Teks Bacaan ->
Persangkaan dan Persepsi Terhadap Calon Selama Ta’aruf

Proses pernikahan ada yang berlangsung cepat, ada yang membutuhkan waktu lama. Mengenai waktu yang dibutuhkan selama proses, saya teringat kepada doa keluar rumah yang artinya, “Dengan menyebut nama Allah atas jiwaku, hartaku, dan agamaku. Ya Allah, jadikanlah aku ridha dengan apa yang Engkau tetapkan dan jadikanlah barakah apa yang telah Engkau takdirkan. Sehingga, tidak kepingin aku untuk menyegerakan apa yang Engkau tunda, dan menunda apa yang Engkau segerakan.”

Ada satu catatan. Pernikahan termasuk salah satu dari tiga perkara yang dianjurkan untuk disegerakan. Jika tidak ada hal yang merintangi, mempercepatnya adalah lebih baik. Mempercepat proses pernikahan termasuk salah satu kebaikan dan lebih dekat dengan kemaslahatan, barakah, dan ridha Allah. Insya-Allah, pertolongan Allah sangat dekat. Apa-apa yang menghalangi langkah untuk menyegerakan, akan dimudahkan dan dilapangkan. Sesungguhnya Allah tidak zalim terhadap apa-apa yang diserukan-Nya. Allah tidak zalim terhadap hamba-Nya, betapa pun Allah Mutlak Kekuasaan-Nya. Kitalah yang sering zalim kepada Allah.

Soal Latihan ->
A. Salin bagian teks bacaan mulai dari "Ada satu catatan." sampai dengan "zalim kepada Allah.".
B. Menurut teks bacaan, pernikahan termasuk salah satu dari berapa perkara yang dianjurkan untuk disegerakan?

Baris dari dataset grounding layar
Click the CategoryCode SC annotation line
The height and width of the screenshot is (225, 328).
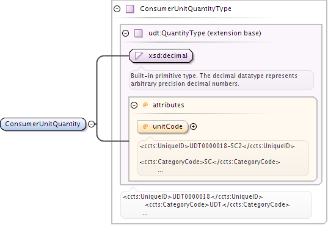210,162
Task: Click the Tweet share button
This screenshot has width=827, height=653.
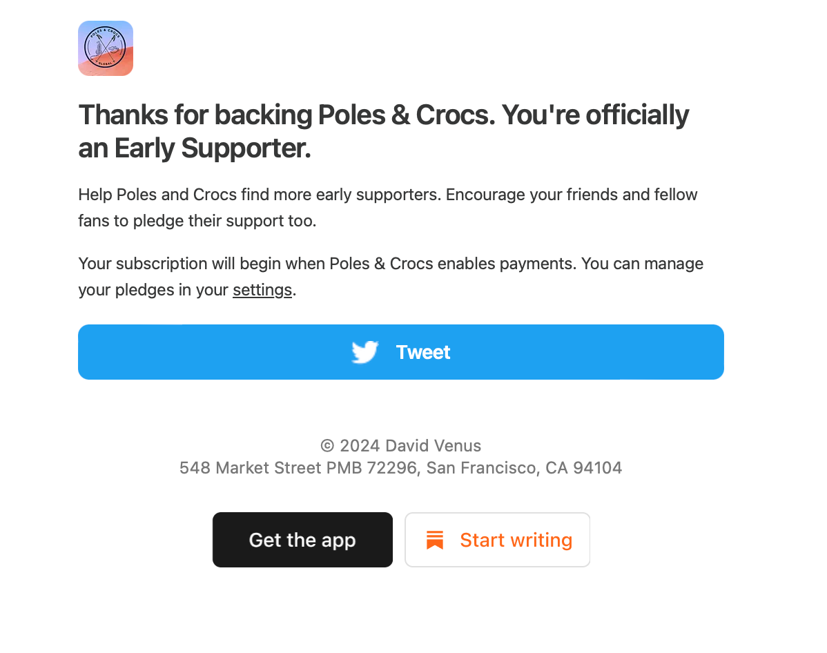Action: click(401, 351)
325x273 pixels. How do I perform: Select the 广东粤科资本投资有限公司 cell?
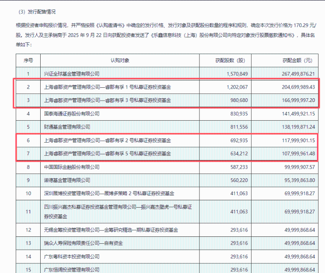pos(72,257)
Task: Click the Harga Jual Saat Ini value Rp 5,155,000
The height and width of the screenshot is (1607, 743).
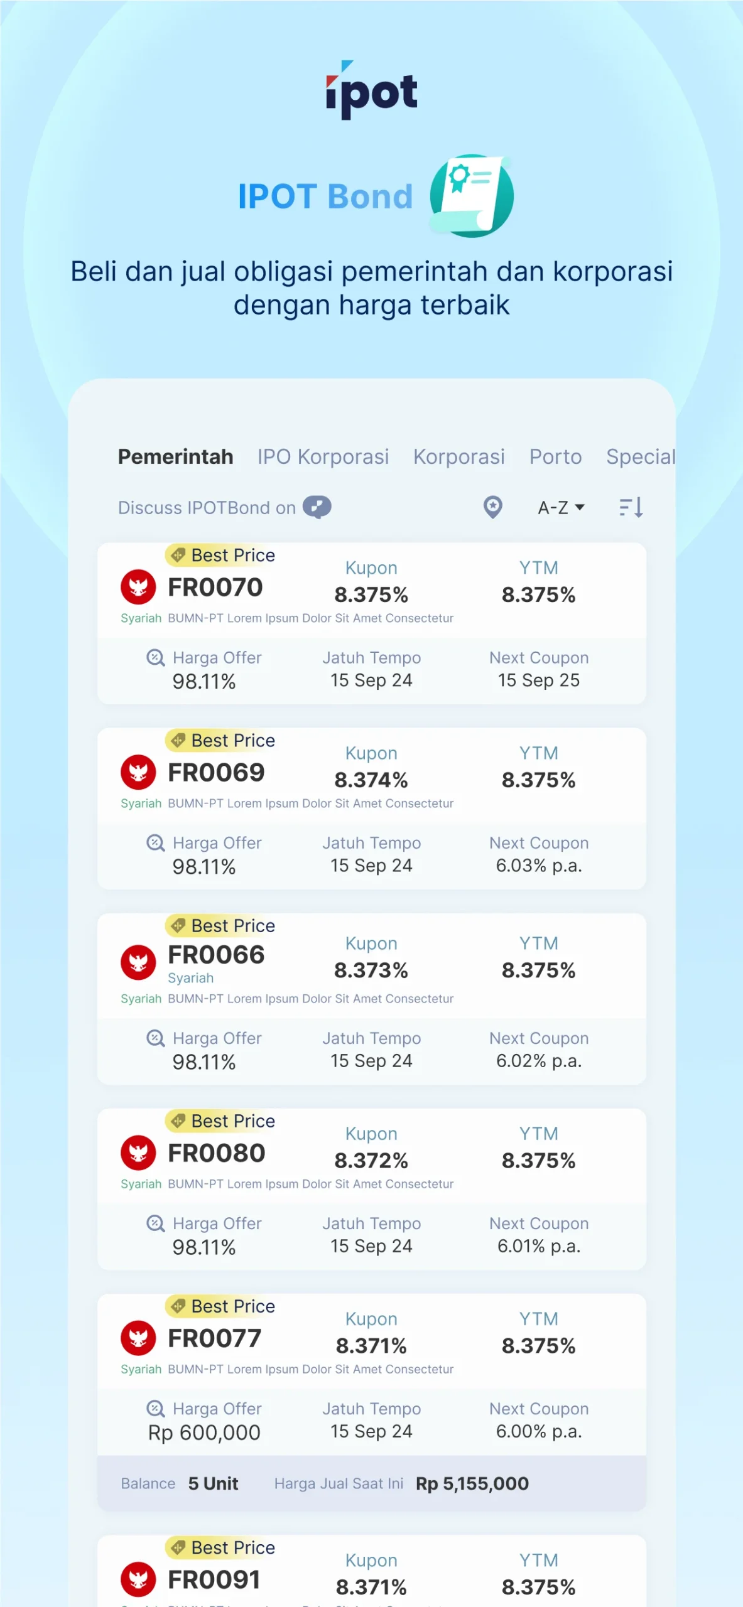Action: 472,1483
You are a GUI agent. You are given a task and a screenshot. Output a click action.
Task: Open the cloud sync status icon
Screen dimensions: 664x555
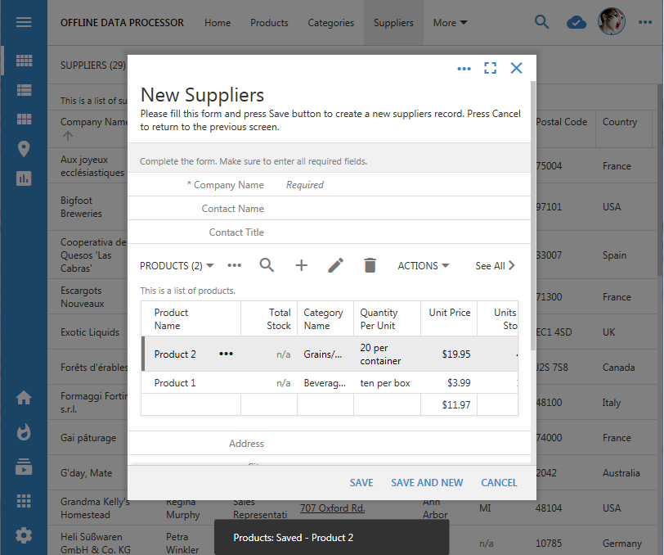tap(577, 23)
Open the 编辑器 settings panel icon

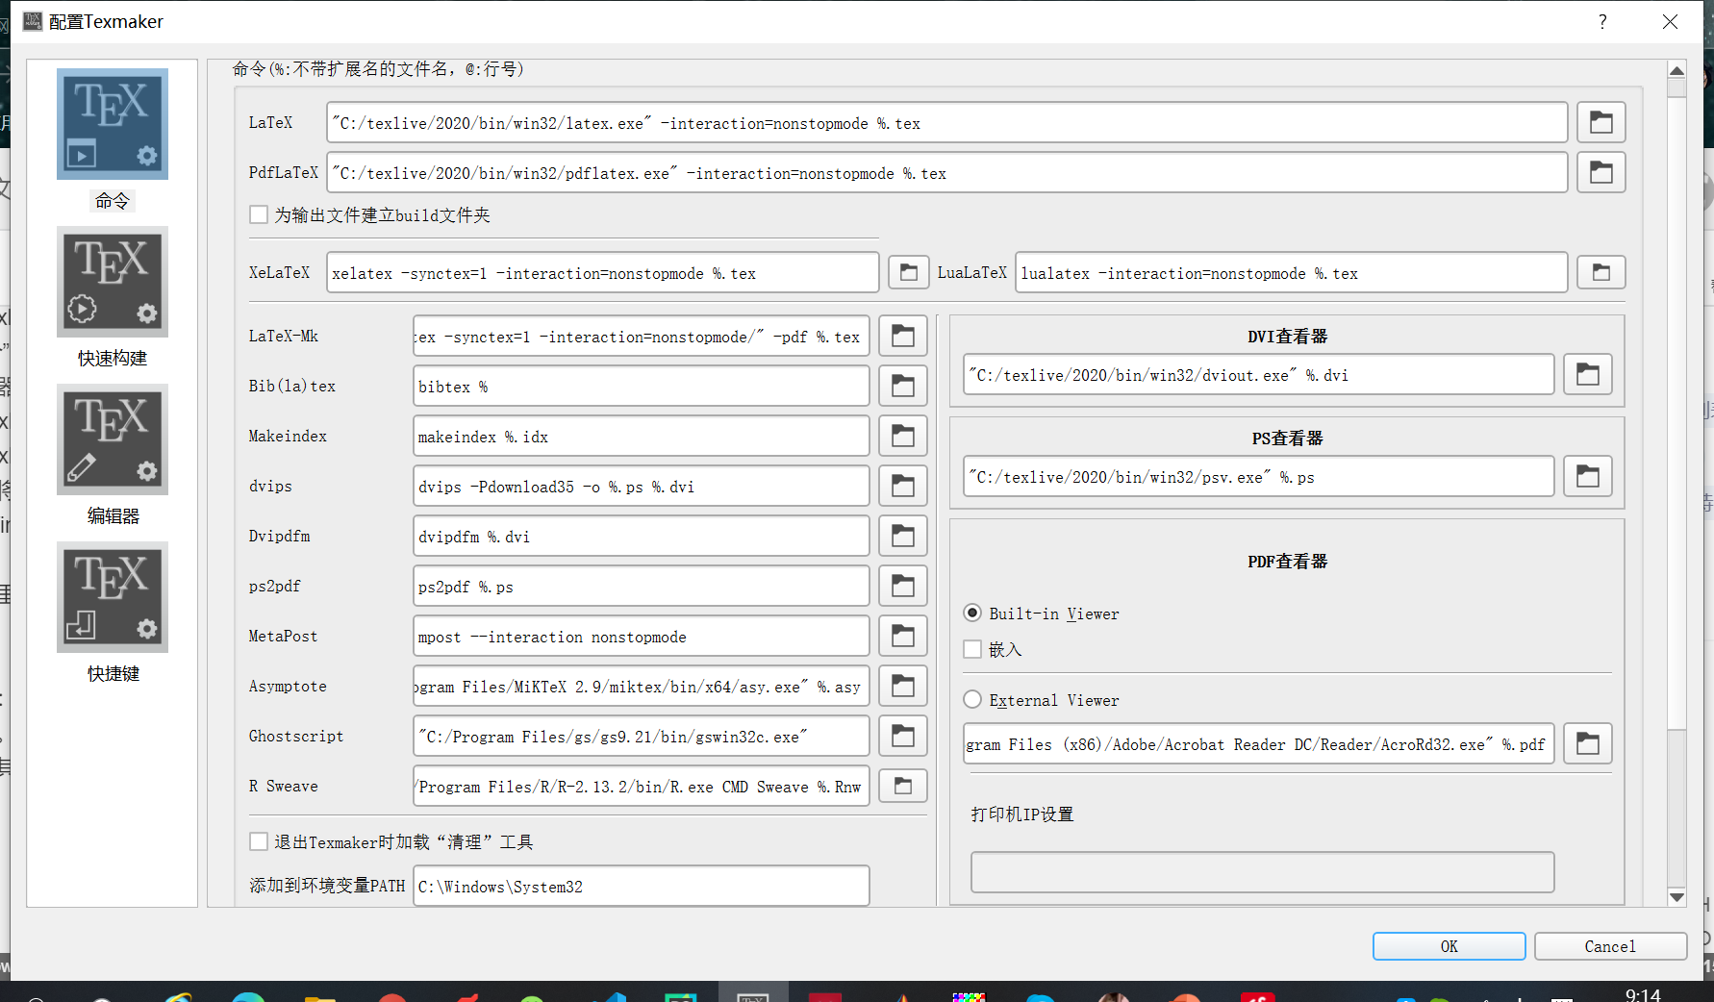point(112,439)
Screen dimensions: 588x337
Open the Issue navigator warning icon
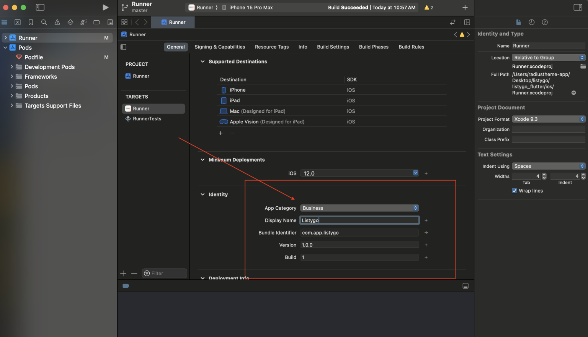point(57,22)
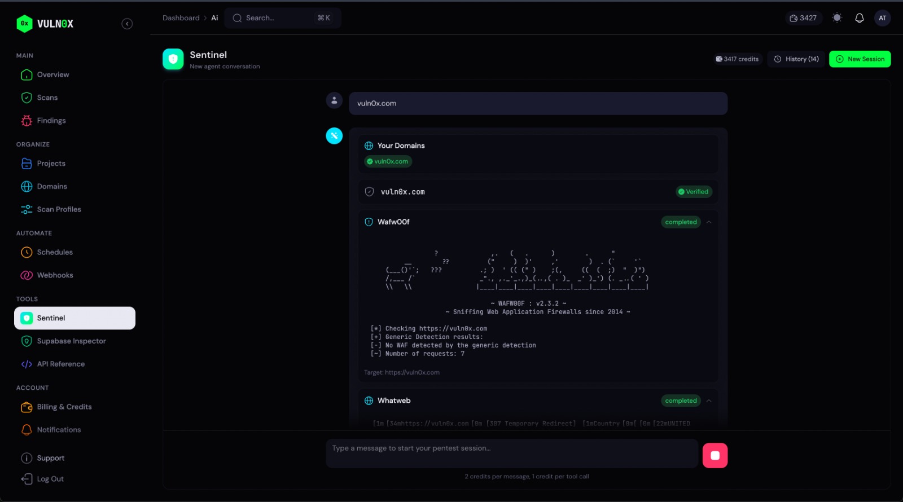Expand the vuln0x.com verified domain row

(537, 192)
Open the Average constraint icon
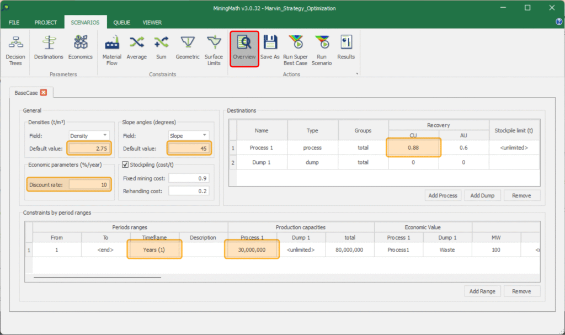The image size is (565, 335). coord(136,49)
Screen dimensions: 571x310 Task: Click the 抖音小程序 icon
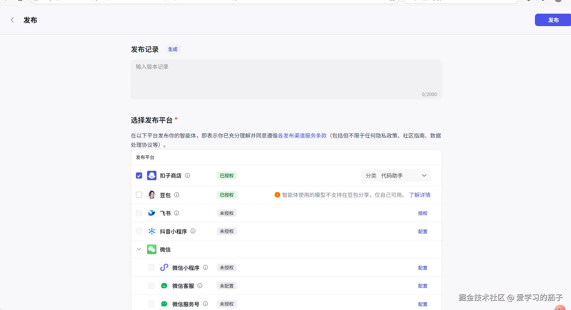coord(151,231)
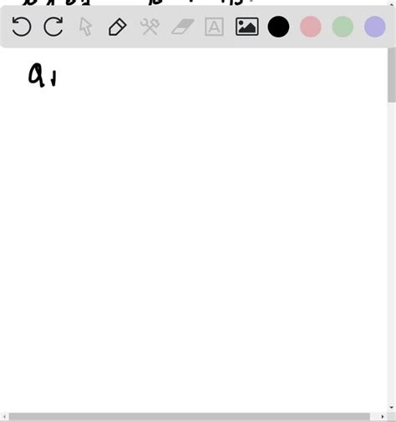Insert an image with picture icon
Image resolution: width=396 pixels, height=422 pixels.
(x=246, y=27)

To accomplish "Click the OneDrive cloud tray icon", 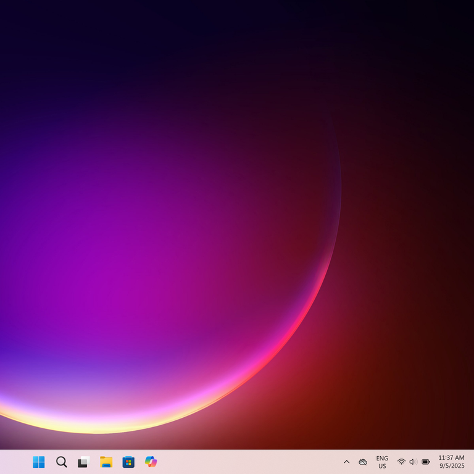I will [363, 462].
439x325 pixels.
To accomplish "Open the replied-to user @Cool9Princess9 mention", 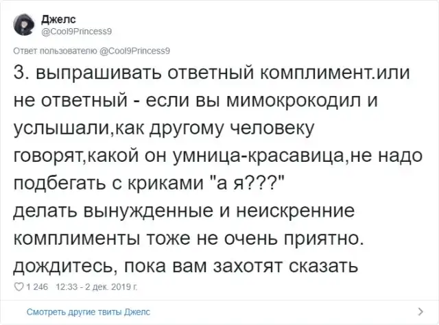I will click(x=135, y=50).
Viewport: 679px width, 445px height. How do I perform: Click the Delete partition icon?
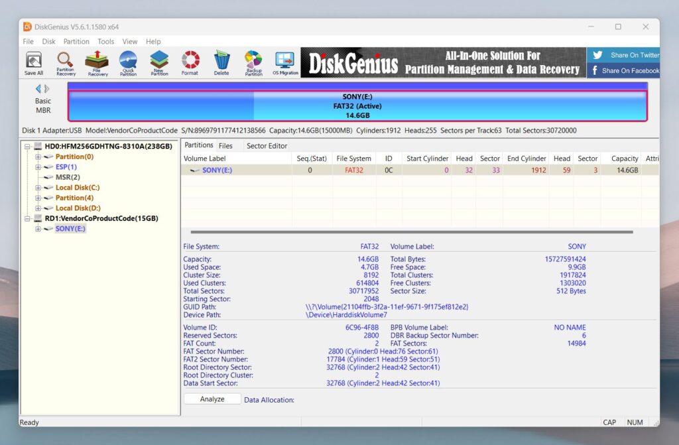point(221,62)
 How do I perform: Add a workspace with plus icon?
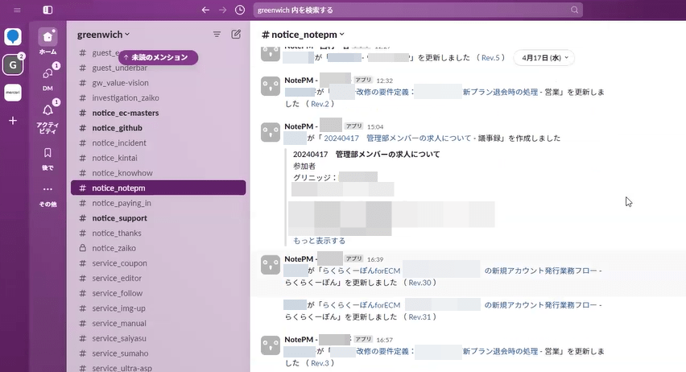point(13,121)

Pembahasan Soal ->
A.
Ada satu catatan. Pernikahan termasuk salah satu dari tiga perkara yang dianjurkan untuk disegerakan. Jika tidak ada hal yang merintangi, mempercepatnya adalah lebih baik. Mempercepat proses pernikahan termasuk salah satu kebaikan dan lebih dekat dengan kemaslahatan, barakah, dan ridha Allah. Insya-Allah, pertolongan Allah sangat dekat. Apa-apa yang menghalangi langkah untuk menyegerakan, akan dimudahkan dan dilapangkan. Sesungguhnya Allah tidak zalim terhadap apa-apa yang diserukan-Nya. Allah tidak zalim terhadap hamba-Nya, betapa pun Allah Mutlak Kekuasaan-Nya. Kitalah yang sering zalim kepada Allah.

B. Tiga perkara.